Alissa Rubin’s look at recent political developments in Iraq is very interesting, but the lede seems overwrought to me:
With provincial elections scheduled for the end of January, Iraq appears to be plagued by political troubles that seem closer to Shakespearean drama than to nascent democracy.
It’s true that nascent democracy is hard to see in Iraq. But the events unfolding aren’t especially outlandish. What would be outlandish, really, would be for democracy to bloom in the land between the rivers. Everything we know about regime types and democratic consolidation always indicated that Iraq was an exceedingly non-promising locale for a democratic transformation. The fact that starting in mid-2003 the United States spent years combating a worsening insurgency tended to distract attention from the subject of democracy per se. But over the past year, with the insurgency on the wane this comes back into focus.
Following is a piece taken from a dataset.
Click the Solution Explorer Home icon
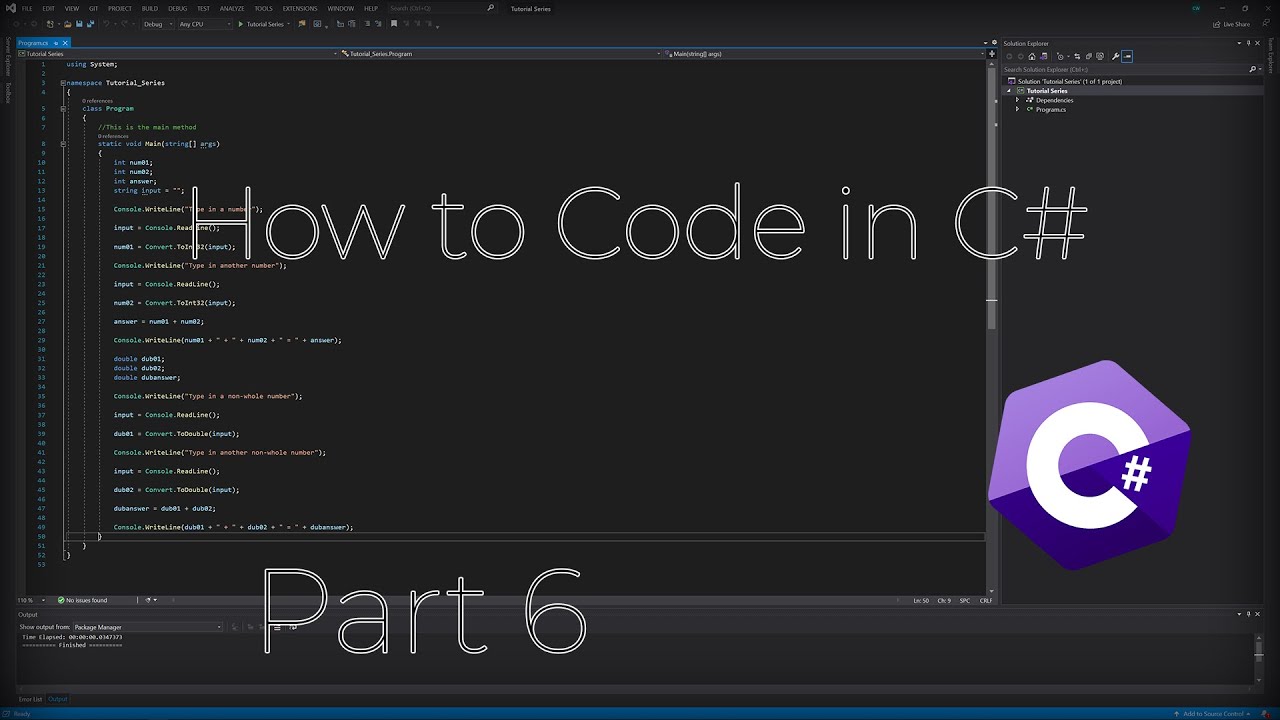Screen dimensions: 1280x720 (1032, 56)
But it’s difficult for democracy to prosper in countries with serious ethnic and sectarian divides, especially when the majority group is — like Iraq’s Shiite Arabs — a less-than-overwhelming majority. It’s also difficult for democracy to prosper in countries whose economies are centered around national resource extraction. Conversely, it’s helpful for a democratic transition for a country to have democratic neighbors or to be integrating into multilateral democratic institutions. But of course, Iraq doesn’t have those things. Bad for democracy is to have neighbors with rival geopolitical designs that they’re trying to play out inside your territory.
Under the circumstances, Iraq will probably be pretty unstable for a while and then eventually someone or other will consolidate control over the country and they’ll almost certainly be using means that don’t get you an A on your democracy promotion 101 test.